Vegan Grandma

Thursday, September 21, 2006

Yaki Manju (Baked bean Paste Cake)
Makes 2 dozen

Our veg club had a potluck two weeks ago with an ethnic food theme. One of our members (who is a wonderful cook) brought Yaki Manju, a sweet bean paste cake, and everyone thought it was great.

2 ½ cups sifted flour
½ cup sugar
½ teaspoon salt
3/4 cup salad oil or soy margarine
6 tablespoons cold water
1 cup koshi or tsubushi an (sweet red bean paste)*

Combine flour, salt and sugar and blend thoroughly. Add oil (or soy margarine) and water and mix well. If you are using margarine, cut the margarine into the flour mixture with a fork until the dough has a mealy texture, then add the water and mix thoroughly.

Form the dough into balls using one tablespoon of dough for each ball. Flatten the balls to form circles.
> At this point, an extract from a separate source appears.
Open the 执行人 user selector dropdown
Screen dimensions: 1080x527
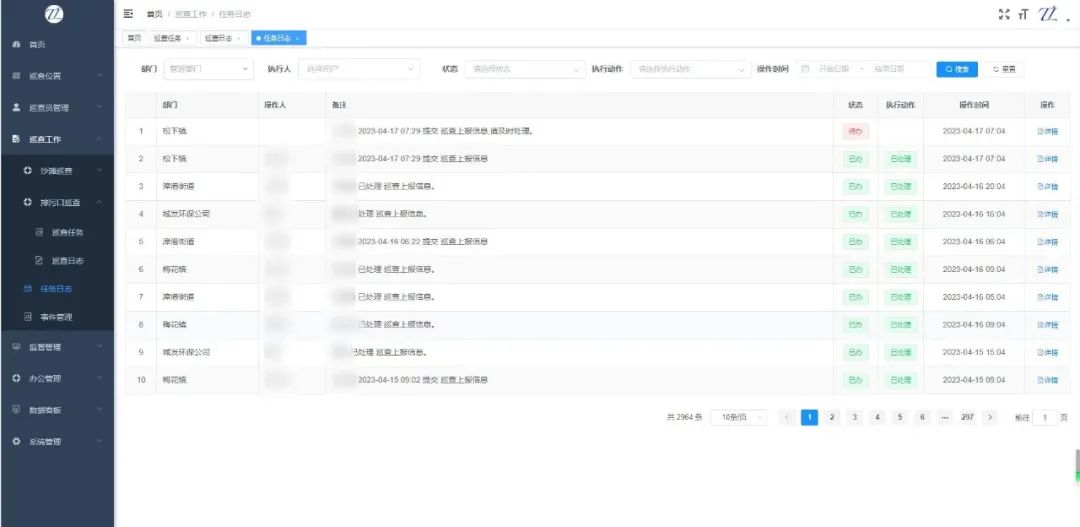click(x=359, y=69)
Place a heaping teaspoon of the bean paste in the center of each circle, fold the circle in half, and pinch the edges together to seal.
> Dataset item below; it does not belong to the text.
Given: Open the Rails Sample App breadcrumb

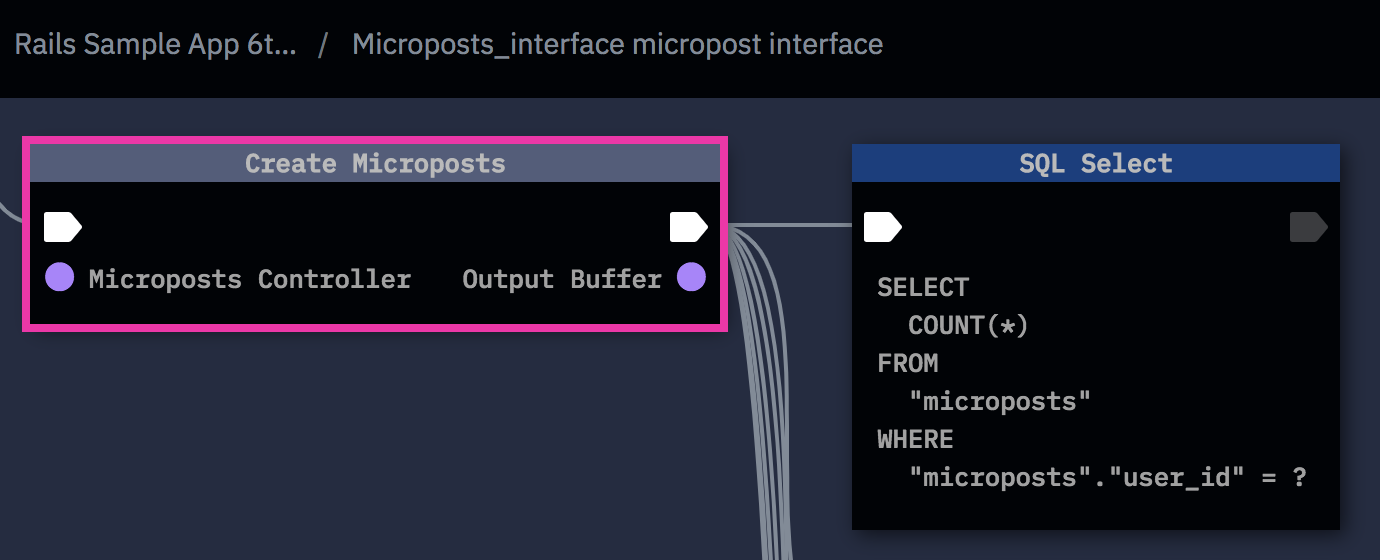Looking at the screenshot, I should point(155,45).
Bake on an ungreased cookie sheet for 30 to 35 minutes, until golden brown at 444 degrees F. (How do I make that little degree symbol on my word processor?)

You can also use apple pie filling mix instead of the bean paste. I think you could use any pie filling. I wonder if pumpkin would be good?

*Sweet Red bean Paste

I went to an Asian grocery store today to look for sweet red bean paste, and they had it in a can for $4.50. I thought that $4.50 was too expensive, so I went looking for a recipe to make my own. I found the following information and the recipe for sweet red bean paste at the following web site: /

Sweet red bean is made from azuki beans, and Asian cooks use it to fill buns and dumplings and to make puddings. Like peanut butter, it comes in both creamy and crunchy versions. The creamy version also comes in powdered form. Don't confuse this with sweet bean paste, which is made from sweetened fermented soybeans.

To make your own sweet red bean paste, cook a cup of azuki beans until they're soft (about 1 ½ hours), then puree the softened beans in a food processor. Pour the puree into a cotton kitchen towel and squeeze out the water. Put what's left into a saucepan, add 1 ½ cups of sugar, ½ cup shortening, and a pinch of salt, and heat while stirring until it's thickened to the consistency of miso.